Молоды Виктор и Борис, не прошагали по земле и четверти дороги Никиты Федоровича Борщева, но доходит до них острая тоска старика, боль сердца — не сговариваясь, не переглядываясь, как обычно, они осторожно подхватывают Никиту Федоровича под руки.
— Пришли! — говорит Виктор, открывая дверь перед стариком так широко, как открывают перед почетным гостем. — Пришли!
— Спасибо! — отвечает Никита Федорович и первым проходит в барак, высоко подняв голову; видит комнату, людей и сразу забывает о печали. — Снедать собираются! — радуется он тому, что Дарья уже накрывает на стол.
Чудесна стариковская память!..
2
Лоси ходят по Глухой Мяте, как коровы по деревенской околице.
Вечером один вышел на дорогу, ступая балериной, шагал по накатанному снегу. Возле барака остановился, закинув назад рога, долго смотрел на желтые окна. В зрачках отражались окна и самая большая звезда — Сириус. Наверное, полчаса стоял лось, потом вильнул обрубочком хвоста, повериулся на месте и зашагал обратно, сзади похожий на корову — такой же медлительный, задумчивый. На полпути от барака к эстакаде зверь встретился с бригадиром Семеновым — лось замер, напружинил тонкие ноги, а рога змеиным движением шеи нагнул к земле. Человек тоже приготовился к рывку, но не остановился. Шаг за шагом делал Григорий, громко хрустя снегом, но лось стоял в той же позе — стремительный, натянутый, как резина пращи, словно каждая клеточка тела была пронизана электричеством.
Хрум, хрум! — мнут снег бродни Григория. Осколочек луны висит позади лося, от ветвистых рогов по дороге спрядана черная, резкая тень. Григорий идет к ней, ощущая в ногах возрастающую судорожность, нетерпеливость, и чем ближе подходит к лосю, тем отчетливее чувствует опутывающую тело зверя злую, молчаливую терпеливость.
«Еще три шага, и свистну!» — решает Григорий, но не успевает шагнуть, как лось вытягивается распущенной резиной — видны распластанные ноги, словно он парит в воздухе, да кинутые на спину рога, чтобы туловище стало обтекаемым. Вот и все — больше ничего, и только слышен треск веток, цокоток быстрых копыт, да на дороге курится снежный дым. Если бы на снегу не было следов, Григорий себе не поверил бы, что видел лося, — таким стремительным было его исчезновение, такой скульптурной, рисованной — поза на дороге.

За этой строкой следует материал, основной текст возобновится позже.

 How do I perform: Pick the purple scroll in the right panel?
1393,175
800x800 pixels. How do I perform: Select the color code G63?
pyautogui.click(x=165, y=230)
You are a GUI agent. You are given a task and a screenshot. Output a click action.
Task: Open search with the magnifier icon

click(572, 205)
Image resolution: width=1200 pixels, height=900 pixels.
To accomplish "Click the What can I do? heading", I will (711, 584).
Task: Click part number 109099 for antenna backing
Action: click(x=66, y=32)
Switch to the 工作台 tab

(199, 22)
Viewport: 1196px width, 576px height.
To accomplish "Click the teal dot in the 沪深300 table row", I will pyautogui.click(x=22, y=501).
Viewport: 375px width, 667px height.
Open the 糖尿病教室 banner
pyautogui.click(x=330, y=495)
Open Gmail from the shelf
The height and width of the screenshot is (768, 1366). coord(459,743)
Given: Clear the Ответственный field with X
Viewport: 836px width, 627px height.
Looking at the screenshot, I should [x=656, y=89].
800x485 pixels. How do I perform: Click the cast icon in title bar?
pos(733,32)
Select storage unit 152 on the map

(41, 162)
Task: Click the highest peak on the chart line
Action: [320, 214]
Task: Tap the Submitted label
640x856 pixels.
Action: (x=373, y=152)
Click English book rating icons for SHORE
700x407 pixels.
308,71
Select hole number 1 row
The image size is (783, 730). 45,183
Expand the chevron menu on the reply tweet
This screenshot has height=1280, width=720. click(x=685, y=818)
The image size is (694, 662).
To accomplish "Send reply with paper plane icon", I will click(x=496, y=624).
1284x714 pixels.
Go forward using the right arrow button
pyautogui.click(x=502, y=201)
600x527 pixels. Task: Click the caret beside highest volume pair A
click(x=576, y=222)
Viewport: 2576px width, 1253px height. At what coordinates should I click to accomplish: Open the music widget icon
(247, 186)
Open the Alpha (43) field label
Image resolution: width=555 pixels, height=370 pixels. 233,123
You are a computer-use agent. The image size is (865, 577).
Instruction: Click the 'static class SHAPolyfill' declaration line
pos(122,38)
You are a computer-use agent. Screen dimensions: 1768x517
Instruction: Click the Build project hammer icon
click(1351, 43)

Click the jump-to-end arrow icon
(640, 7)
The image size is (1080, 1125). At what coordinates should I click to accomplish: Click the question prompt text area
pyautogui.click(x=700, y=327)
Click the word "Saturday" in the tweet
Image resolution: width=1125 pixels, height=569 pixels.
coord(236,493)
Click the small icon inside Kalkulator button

Следы животного ведут к бараку. Проследив их ровную двойную строчку, Григорий затаенно улыбается — понятен ему приход лося на дорогу: тревожит рогатого зверя запах дыма, переклики моторов, человеческие голоса. Месяц ходит обеспокоенный самец вокруг барака и эстакады, оставляя следы, коричневые кучки навоза на снегу и клочки сизой шерсти на ветках. Потревожили его люди, знакомые по воспоминаниям, когда безрогим лосенком кочевал с матерью в богатые кормом заливные соры Приобья. Кружит лось вокруг людей, привязанный любопытством, тревогой и злостью. Не хочется зверю уходить из Глухой Мяты.
Двойной стежок лосиных следов через сто метров снова раздваивается. Если внимательно приглядеться к ним, то можно заметить, как непохоже шел зверь: от барака — медленно, задумчиво, туда — настороженно, тихими, как падение осенних листьев, шагами.
Интересна цепочка следов из барака. Почему задумался лось? Что увидел за желтым окном? Неужели понял, что не страшны ему люди, если светит огонь, если замолкли тракторы? И не потому ли не испугался Григория, что опасность, по его мнению, скрылась за бревнами, сложенными в странную кучу?